::: DATA UNDER STUDY :::

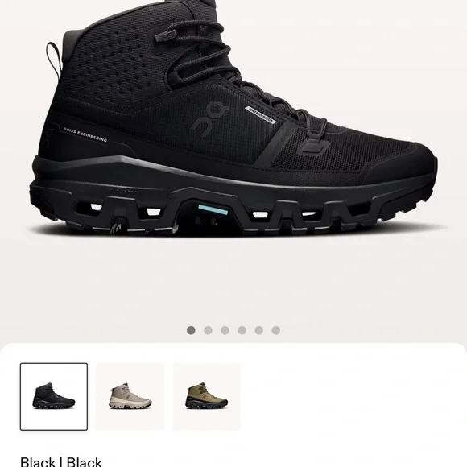
Task: Click the 'Black | Black' color name label
Action: tap(61, 461)
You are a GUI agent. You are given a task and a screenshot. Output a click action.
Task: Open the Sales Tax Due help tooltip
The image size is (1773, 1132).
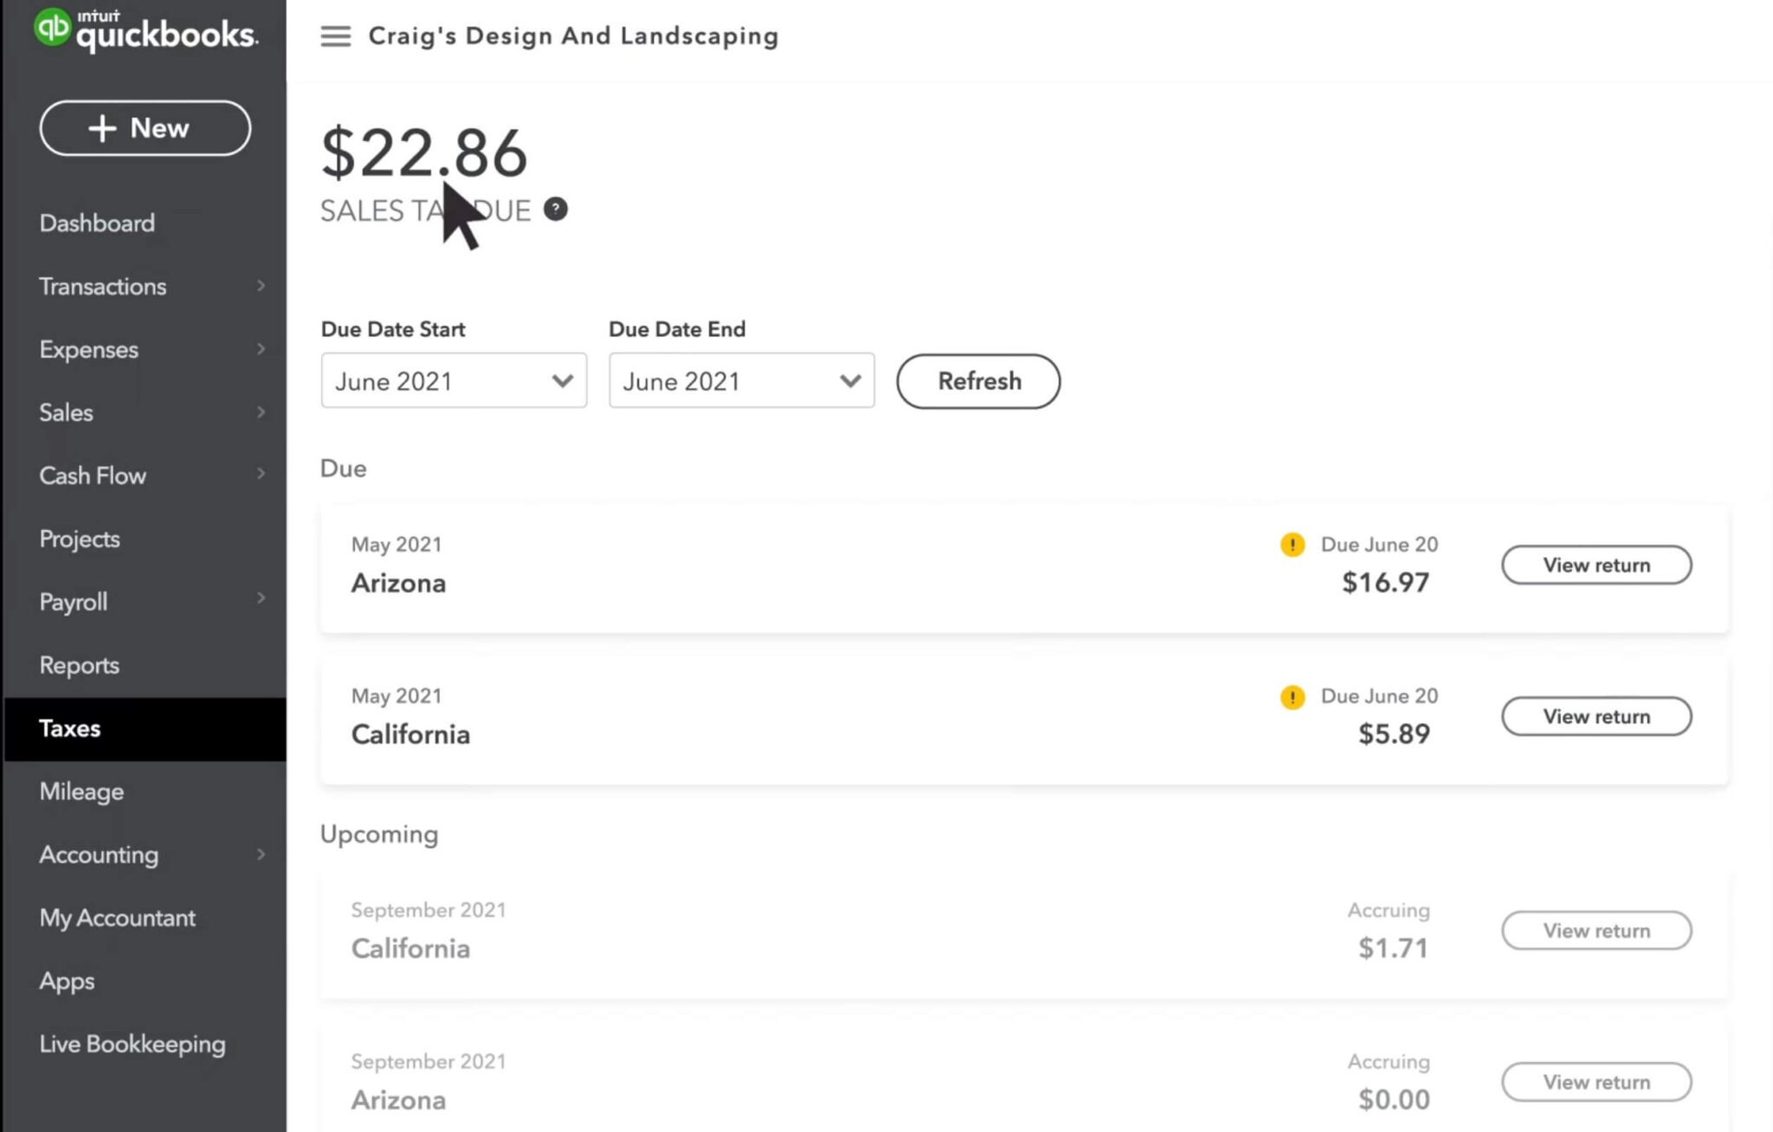click(x=555, y=209)
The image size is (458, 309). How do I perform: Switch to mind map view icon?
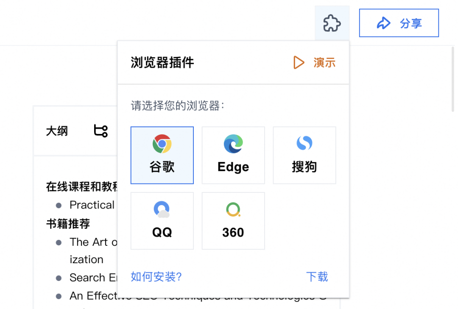click(101, 131)
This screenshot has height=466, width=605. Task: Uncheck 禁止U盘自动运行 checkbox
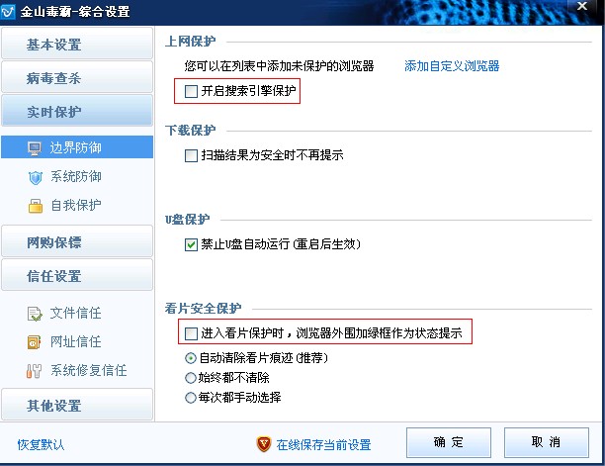(191, 244)
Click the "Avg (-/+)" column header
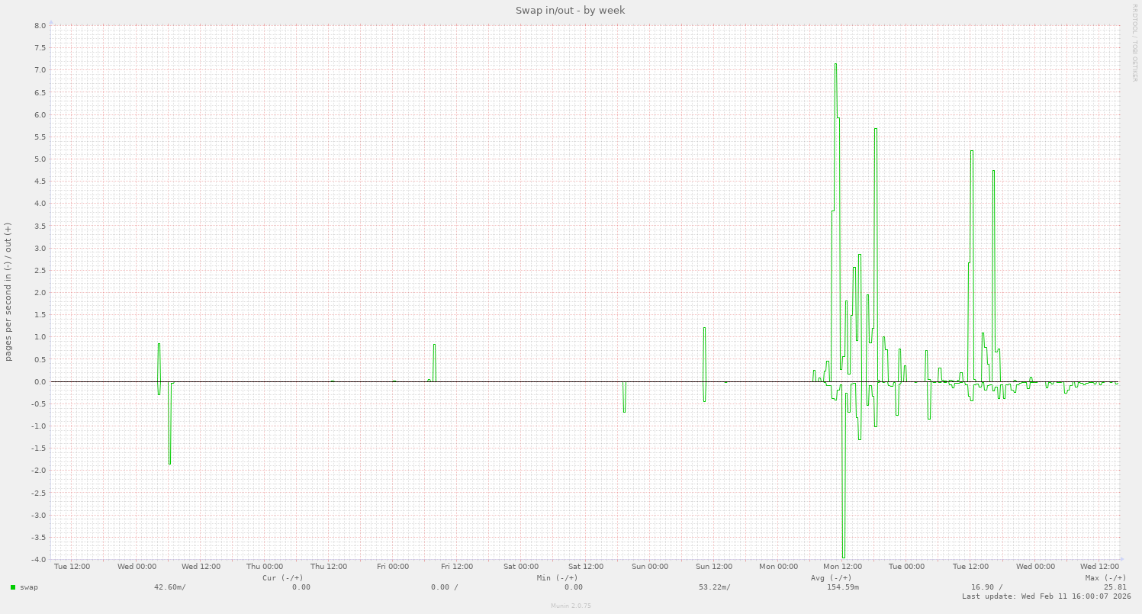 coord(831,578)
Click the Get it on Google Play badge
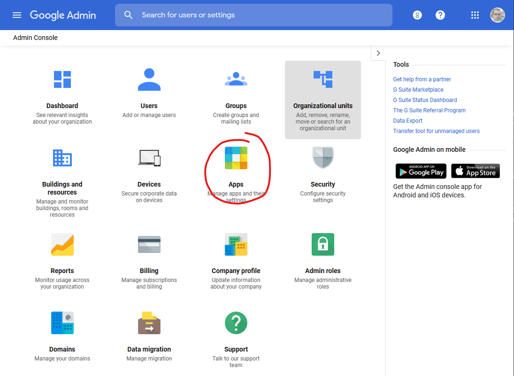 point(421,171)
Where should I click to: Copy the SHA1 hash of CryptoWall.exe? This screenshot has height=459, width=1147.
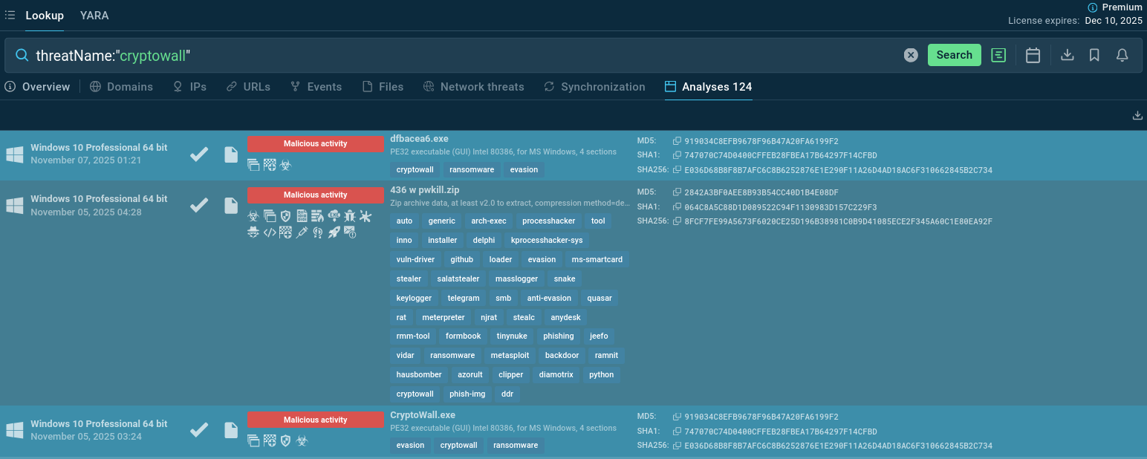click(x=677, y=432)
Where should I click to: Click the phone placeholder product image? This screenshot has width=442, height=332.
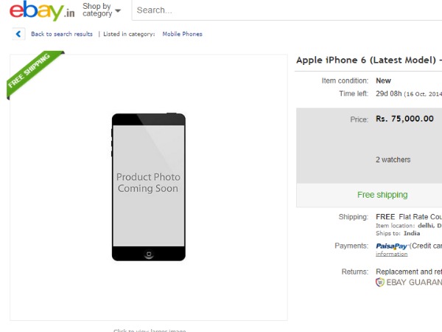pyautogui.click(x=148, y=187)
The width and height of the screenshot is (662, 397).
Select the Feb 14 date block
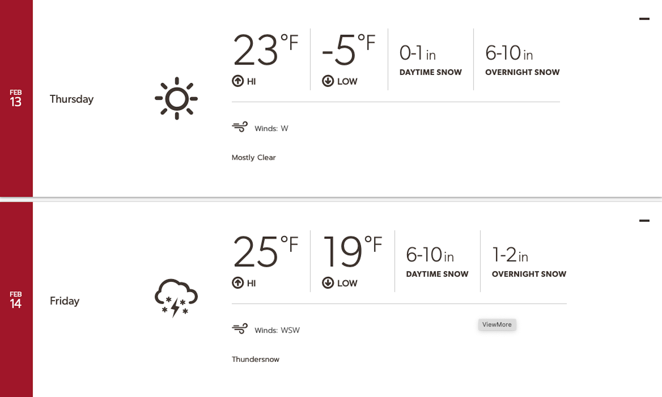(x=16, y=300)
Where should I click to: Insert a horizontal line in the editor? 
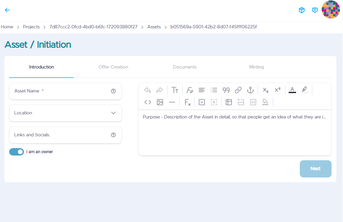point(172,102)
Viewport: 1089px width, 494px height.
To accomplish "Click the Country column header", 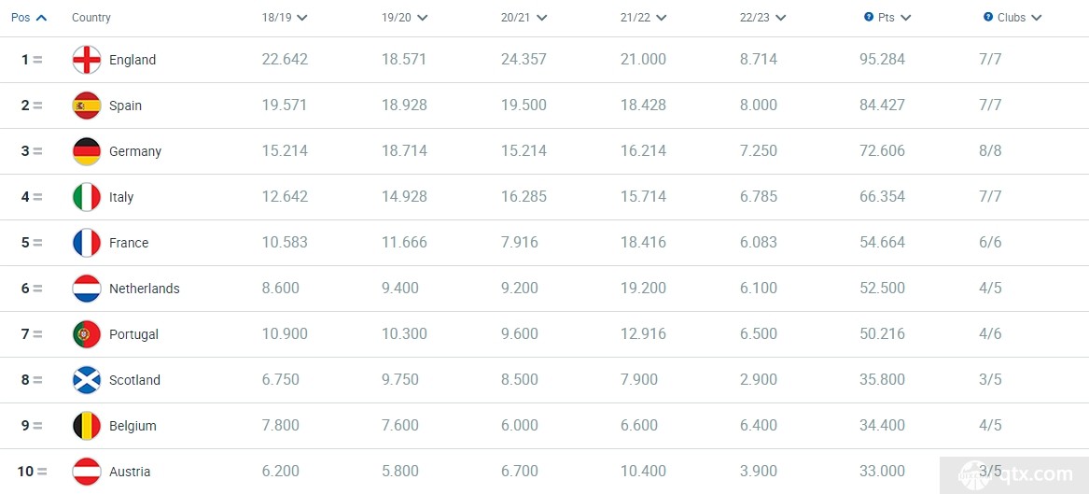I will pos(91,18).
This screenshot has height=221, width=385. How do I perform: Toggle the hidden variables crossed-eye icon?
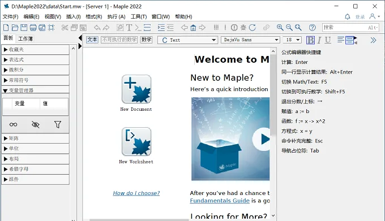35,124

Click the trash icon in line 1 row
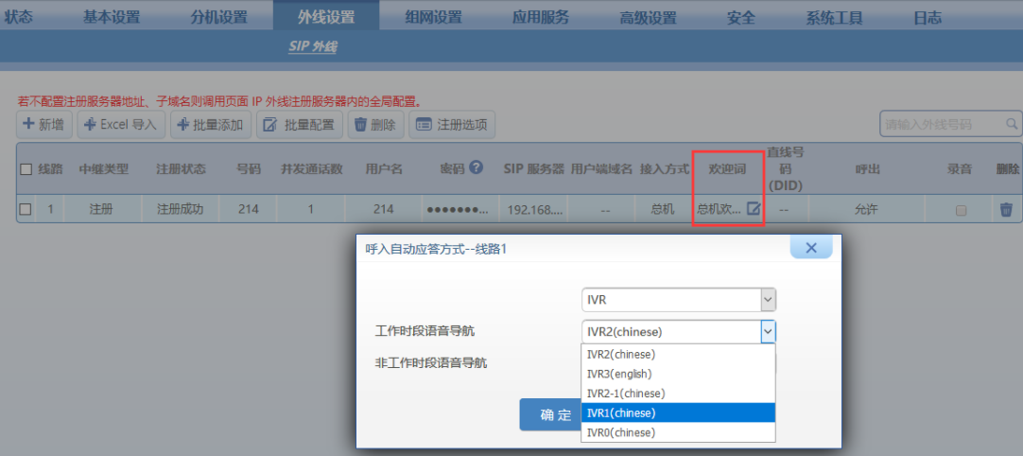(1006, 209)
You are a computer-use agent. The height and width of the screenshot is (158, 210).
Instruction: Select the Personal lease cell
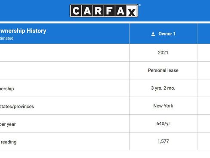(x=163, y=70)
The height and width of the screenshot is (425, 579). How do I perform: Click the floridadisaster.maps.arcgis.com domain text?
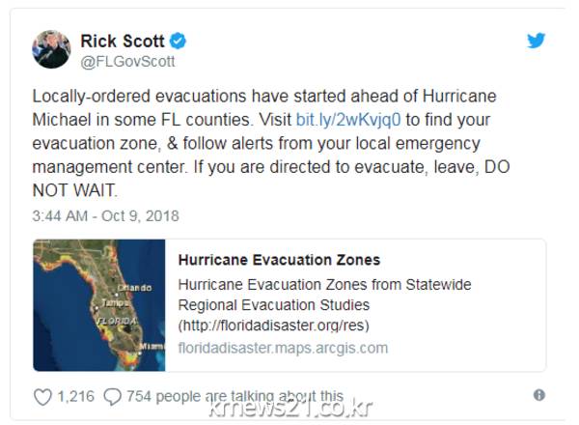(x=283, y=348)
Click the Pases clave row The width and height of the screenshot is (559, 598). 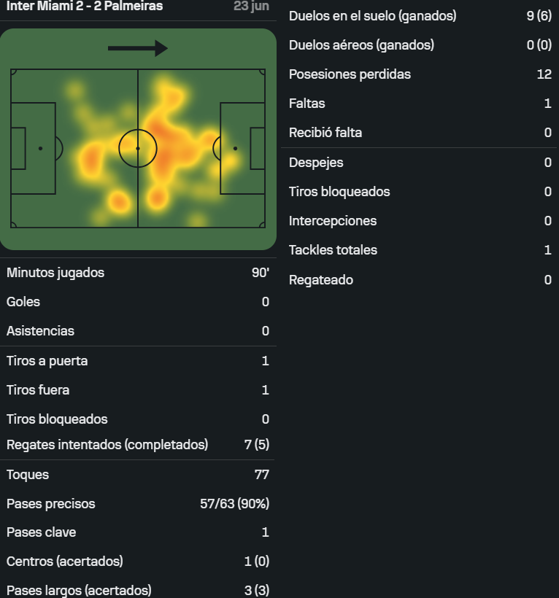click(138, 532)
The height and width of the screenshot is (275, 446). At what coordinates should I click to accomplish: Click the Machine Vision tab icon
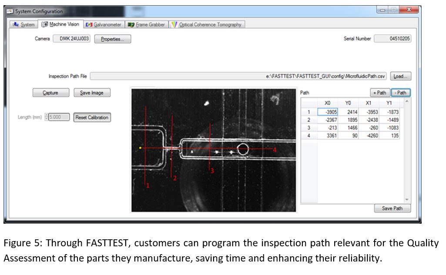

:::

Find out how many lines in the entries above hold "agent", then reply with that figure and nothing else.

2